Shotgun

The shotgun had always been Becker's weapon of choice. From when he was a small child, watching TV with his dad, the shotgun had always stood out.

He wasn't sure why. A handgun, as his father often pointed out, would be much more convenient. It was smaller; it would fit in a pocket. It would only require one hand to fire, meaning you could fire two at the same time.

A handgun, young Hilary knew, didn't need pumping after every shot. The bullets were smaller and came in a magazine, very handy for quick firing.

Also good for quick firing, Colonel Becker told his son, is a machine gun. Just hold the trigger down and rip the target apart. You could fell a tree with a machine gun.

All evidence pointed to the shotguns' inferiority. Too big, too bulky. Took too long to fire.

But Hilary loved it.

As a six-year-old he would watch police or army dramas, sat on his dads lap. The good guy would be armed with a handgun; a SIG or a Glock, while the baddie took his chances with whatever gun came to hand.

It was usually a shotgun.

Colonel Becker would watch the involuntary grin spread across the boy's face at the sight of the weapon. He would smile, remembering his own fetish at Hilary's age. He had liked rifles. Which were even less convenient than shotguns.

At school Hilary was no less obsessed.

His parents would receive worried letters from his teacher, panicking over the crude drawings of shotguns appearing in the corners of his books. Usually they were hard to make out; they would be completely indecipherable, had the word SHOTGUN not been boldly printed above every one. This was unheard of; Hilary Becker could spell shotgun before he could spell his own name.

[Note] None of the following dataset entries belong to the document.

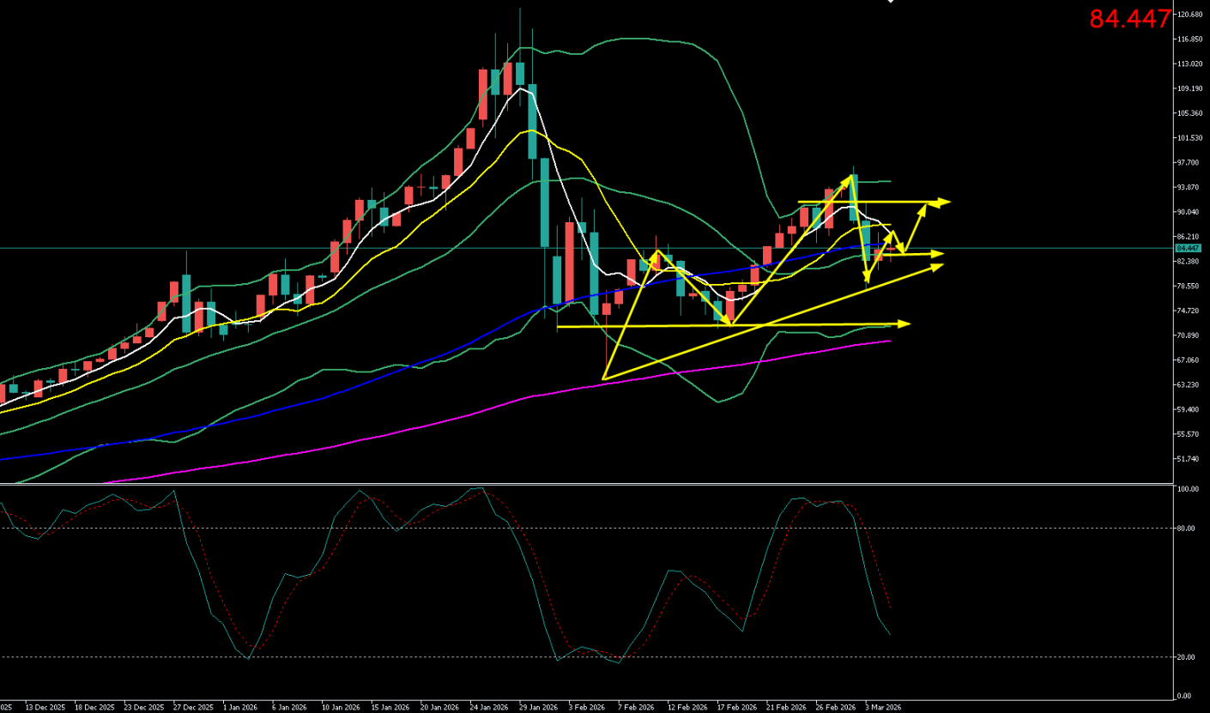Select arrowhead of the rising diagonal yellow trendline
The image size is (1210, 713).
tap(937, 266)
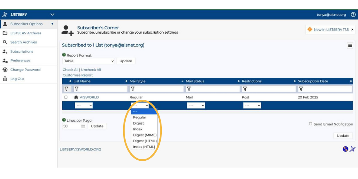The image size is (358, 179).
Task: Open the Report Format Table dropdown
Action: click(89, 61)
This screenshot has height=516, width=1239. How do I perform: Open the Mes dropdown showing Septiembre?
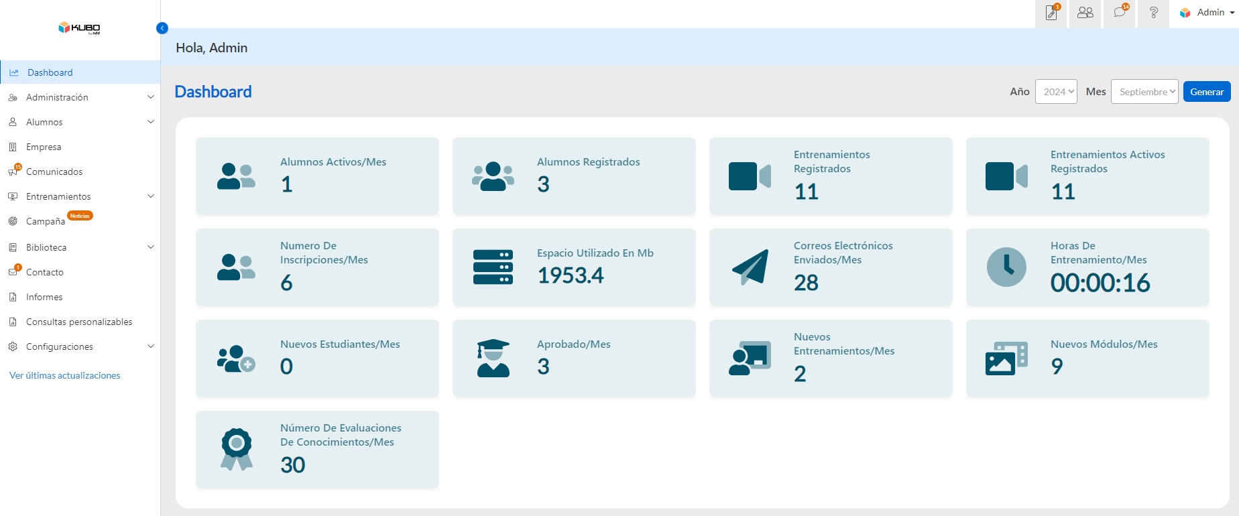[1144, 92]
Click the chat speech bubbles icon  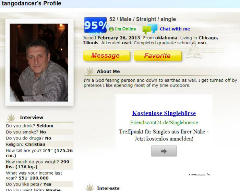click(150, 29)

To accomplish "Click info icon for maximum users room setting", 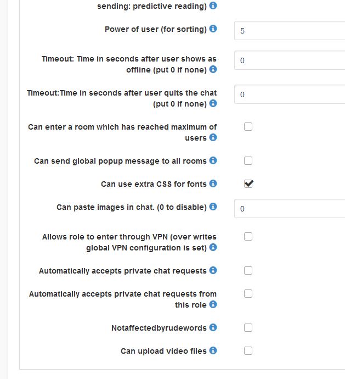I will 213,137.
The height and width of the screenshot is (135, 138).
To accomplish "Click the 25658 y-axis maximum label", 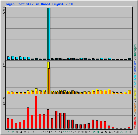I will [x=4, y=11].
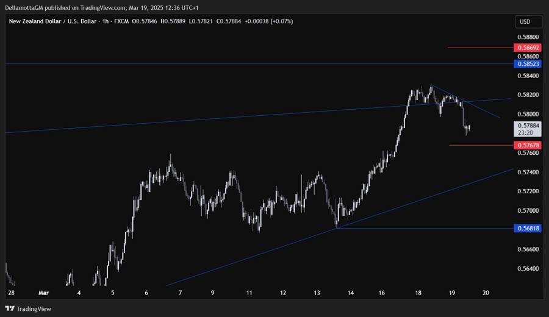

In art class the teacher would wander around, commenting on the scribbled pictures her class produced. Many kids would draw the same thing over and over, in every class. Samantha would draw a flower with a yellow centre, and all the purple petals would be different shapes and sizes. Anthony's tractor would differ in colours, but would always be a tractor.

And every lesson, without fail, Hilary would proudly present a shotgun.

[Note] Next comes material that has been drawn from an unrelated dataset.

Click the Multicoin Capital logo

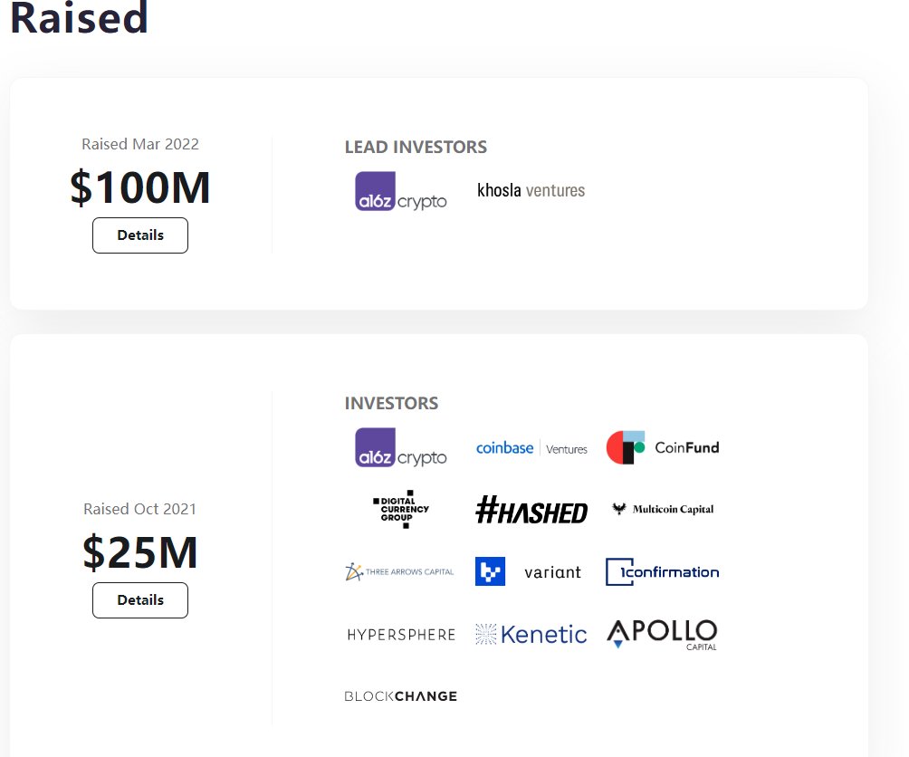pos(663,510)
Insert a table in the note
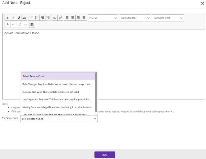 click(x=32, y=25)
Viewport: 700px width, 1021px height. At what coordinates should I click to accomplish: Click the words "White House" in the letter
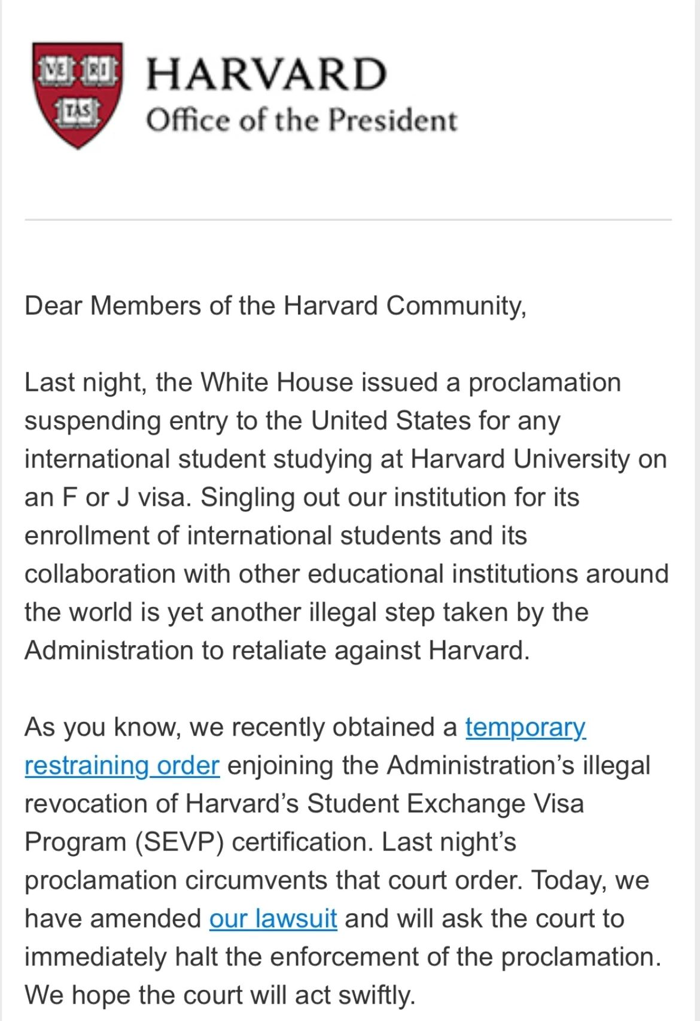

This trend continued throughout primary school, although the gun gained detail and annotations. One even had step-by-step instructions on operating it.

On Hilary's tenth birthday his dad took him shooting for the first time. It was his first time using a gun.

The rifle had a cool black barrel with walnut plating on the stock. It wasn't a shotgun but Hilary loved it anyway. He loved the feel of the butt resting on his shoulder, the smooth metal supported in his left hand. He loved the gentle squeezing on the trigger, the loud crack that followed and the powerful recoil that never failed to send a thrill through him. He never really cared if he hit anything.

Hilary went shooting with his father every weekend he could after that. Using the rifle became second nature to him.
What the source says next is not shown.